Submitted by Luci on

Author: Emilio Travieso

The beekeeping program at St Ignace de Loyola School in Haiti starts off with a little theory. Over a few sessions, students learn the basics of bee biology and the names of the tools and other equipment. They also go over some health and safety tips.

Very quickly, the group moves on to hands-on skills training, which lasts for at least a year. Beekeeping entails a wide range of skills, from processing beeswax to rearing queen bees, from extracting honey to using a flamethrower to disinfect hives that have been infested with wax moth. Some of the students also learn to manufacture Langstroth hives with woodwoorking tools, and to drive the three-wheel cargo motorcycle that transports them. They nurture melliferous trees, and they wield machetes to manage the shade in the apiary.

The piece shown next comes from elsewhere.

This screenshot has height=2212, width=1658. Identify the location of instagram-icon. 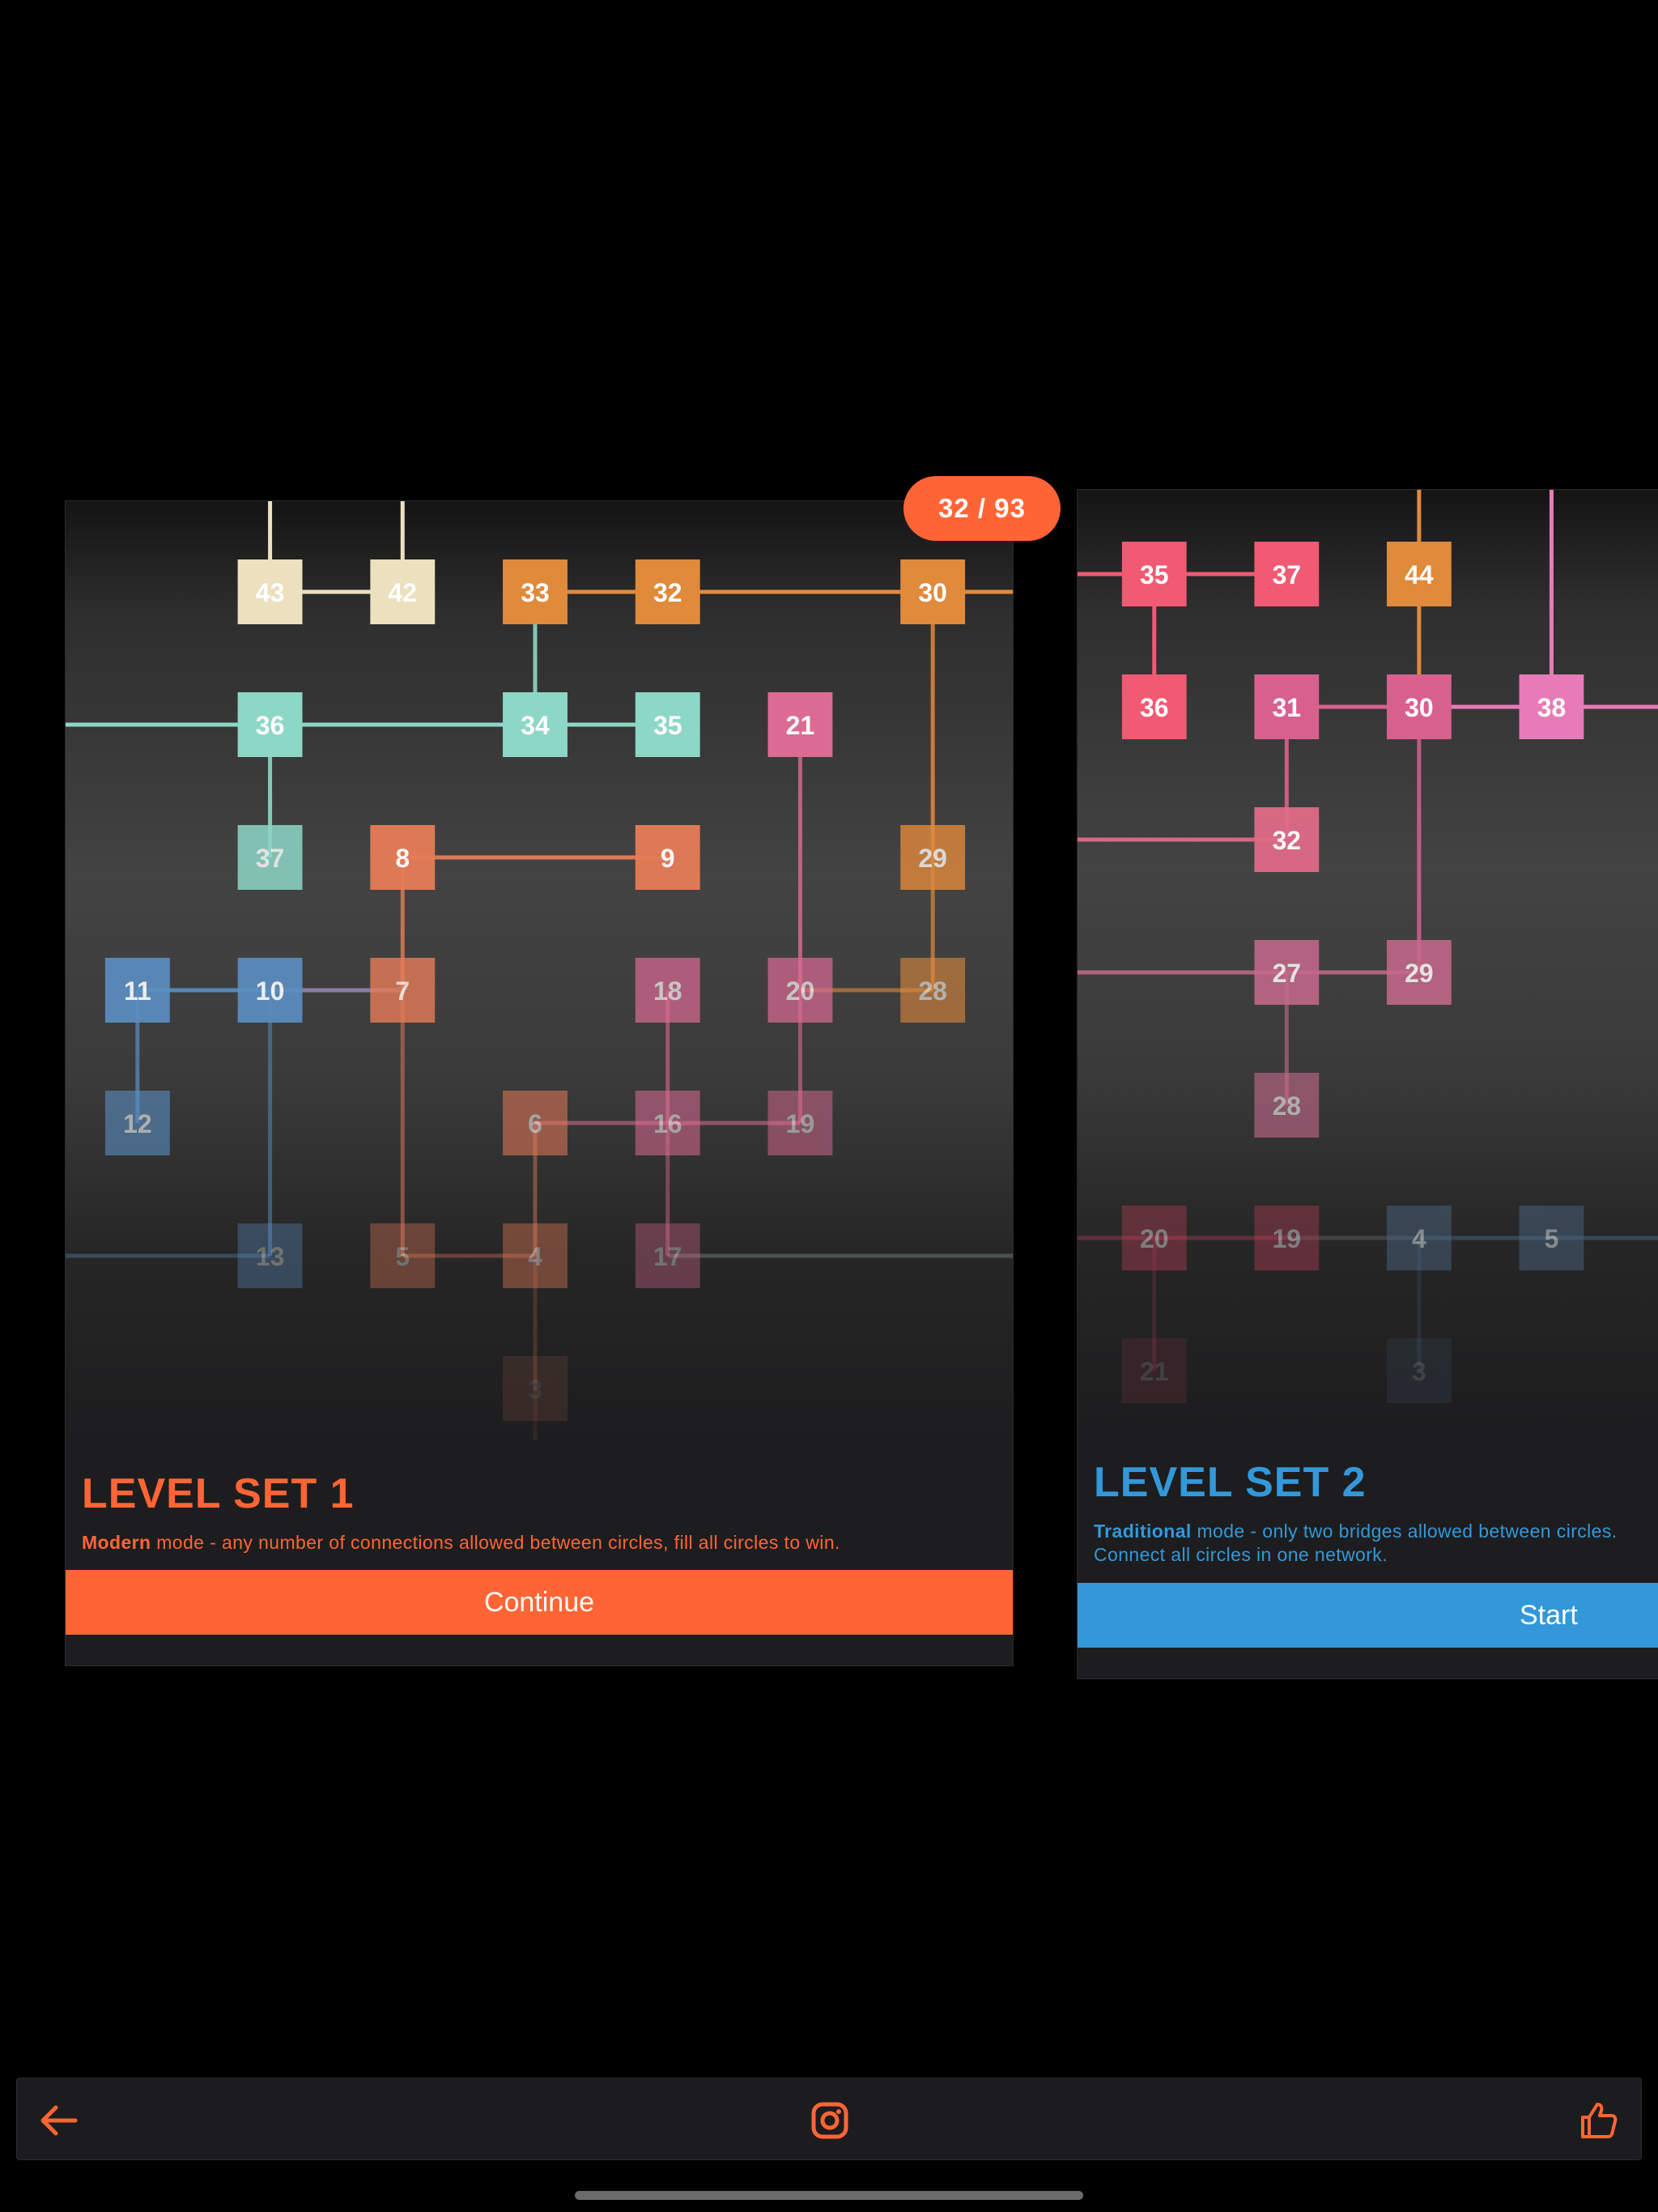
(830, 2120).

The group is made up of boys and girls from different classes; the only requirement is to want to learn. They work side by side with the adults who accompany them, and the older students gradually become the teachers of the newer ones. While they are learning a useful trade, the experience is also about doing something positive together. Proceeds from the honey sales help support teacher salaries at the school, to keep tuition affordable for all.

There are endless tasks to be done; these are roughly predictable according to the season, but every visit to the apiary is also completely unique. The trick is recognizing when to apply which bits of knowledge and skill to deal appropriately with the situation at hand. Timing and rhythm are important. So is attention to the bees’ mood, and to the weather. Often, one has to improvise. The only way to get good at it is through experience.

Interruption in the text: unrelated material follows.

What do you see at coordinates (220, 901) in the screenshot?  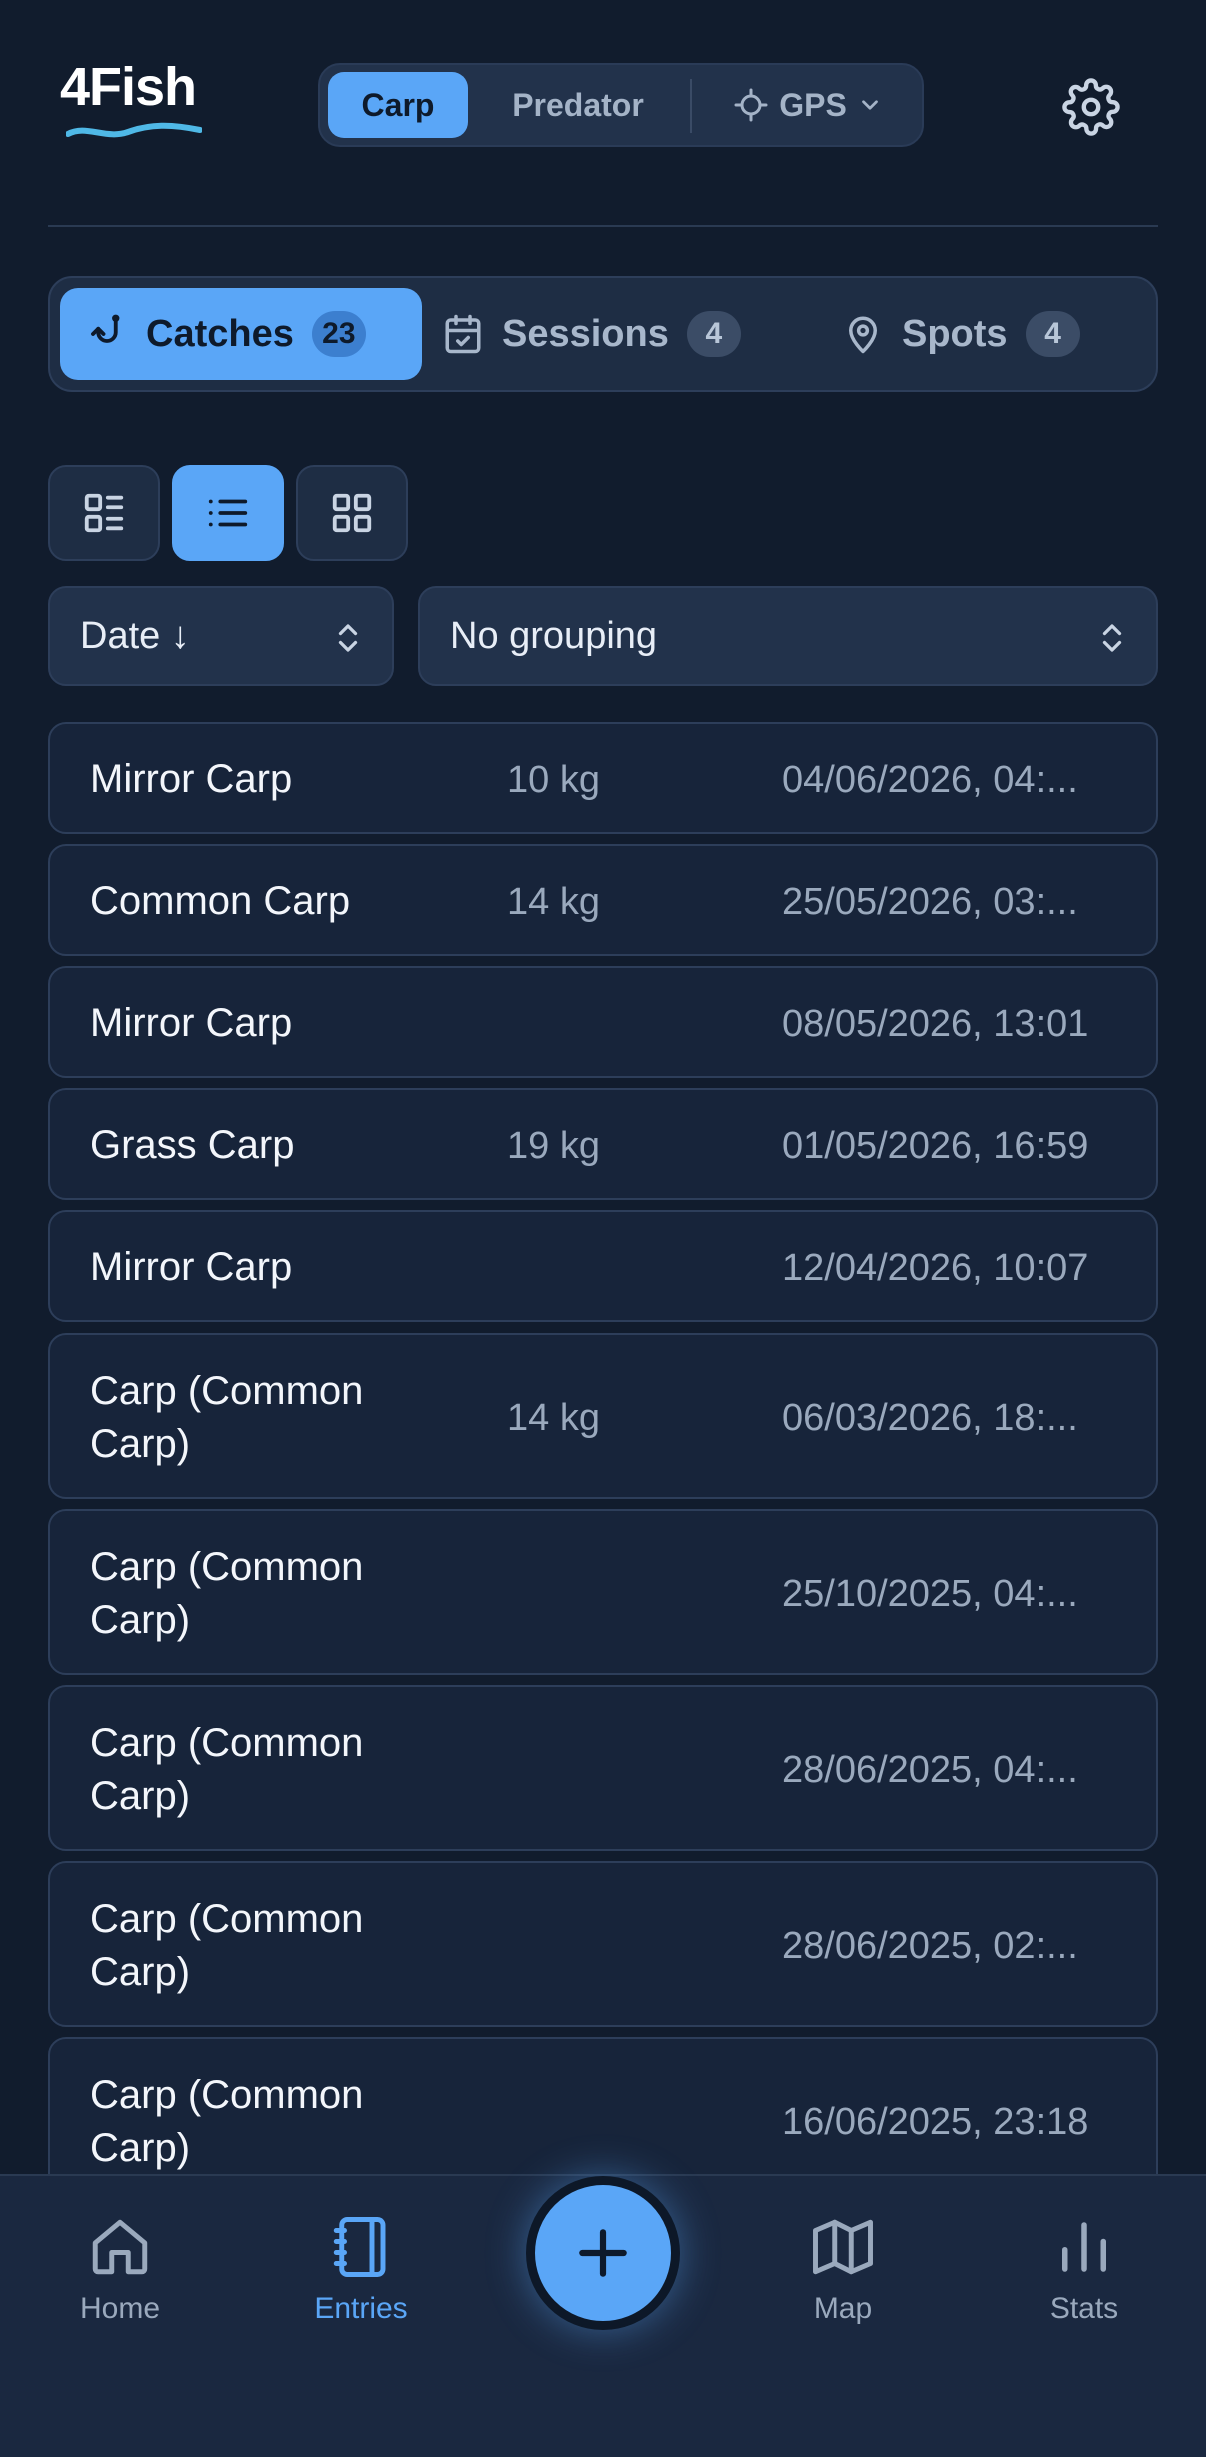 I see `catch-name: Common Carp` at bounding box center [220, 901].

Eventually, the students who stick with it become fully capable of handling all kinds of challenges in the apiary. By that point, some of them decide to set up their own apiary on their family’s land. Even when they become independent in this way, though, they still value coming to the school apiary to collaborate and learn from each other.

On a typical Saturday morning, a visitor to the apiary might hear the students with most expertise asking each other questions like the following: is it better to start a super with the frames at the end, like most beekeepers do around here, or in the center, like that one person does? How do we get the swarm to stay this time? Why does that particular beehive keep getting sick? Would it help if we put some medicinal leaves in the smoker? Should we let this bee colony keep stocking up on honey, or should we split it now so we have a better harvest next year?

On an even deeper level, students of bees gradually learn to notice how everything in the universe is connected. Not least, they contemplate the connections between the rain and the flowers and the honey. When it doesn’t rain on time, even if the rain is plentiful later on, the trees’ foliage might turn lush green, but they won’t blossom. Or, sometimes, they might

produce flowers that are dry, with no nectar. The bees need that nectar for food, so for those who – having learned to notice these things – can tell when the bees are hungry, climate change is anything but an abstract concept.

Another connection is between people. Beekeepers love to talk shop with each other, and the elders in the community are especially proud to see a new generation taking interest in the practice. They are happy to share their vast knowledge, and sometimes hire students to help them work. A few of them also lend a hand at the school apiary from time to time. This sharing across generations is also an exchange across styles of beekeeping, since students tend to contribute innovations they have learned from the internet or through visits with internationally experienced beekeepers, while the elders show them the way to do things using the resources that are at hand and taking the local ecosystem into account.

Besides whatever content is transmitted in these conversations, students gain a sense of belonging. To be sure, this rootedness is grounded in an intimacy with their surrounding environment, but it is just as much a rootedness in social relationships. One student, when asked what he most values about the experience, responded that becoming a beekeeper has allowed him to earn the respect of the community.

Beekeeping is always very local, but there is also something universal about it. Wherever these students end up in life, they will have a useful skillset that doubles as a great conversation starter. Hopefully, they will also have acquired enough confidence and wisdom to make their contributions to a world that needs people like them, who have taken the time to learn how to support each other in caring for our common home.

Of course, one could say a lot more about all this in terms of theories of education and development. Aristotle comes to mind, with his three dimensions of knowledge – episteme (conceptual knowledge), techne (technical know-how), and phronesis (practical wisdom) – that build on each other. So does John Dewey, who would recognize in this Haitian experience many aspects of the model of education that he advocated for, not just because it’s about learning-by-doing, but also because of the ways it reinforces democratic citizenship. The things I notice are also influenced by Laura Rival’s work on intercultural farmer-to-farmer exchanges, where she shows how knowledge is always shaped by particular values and informed by specific experience, making encounters with people from a different group especially enriching. In that light, I wonder what you, the reader, make of all this. What else can we learn from these young people in Haiti, and from the bees, and from each other?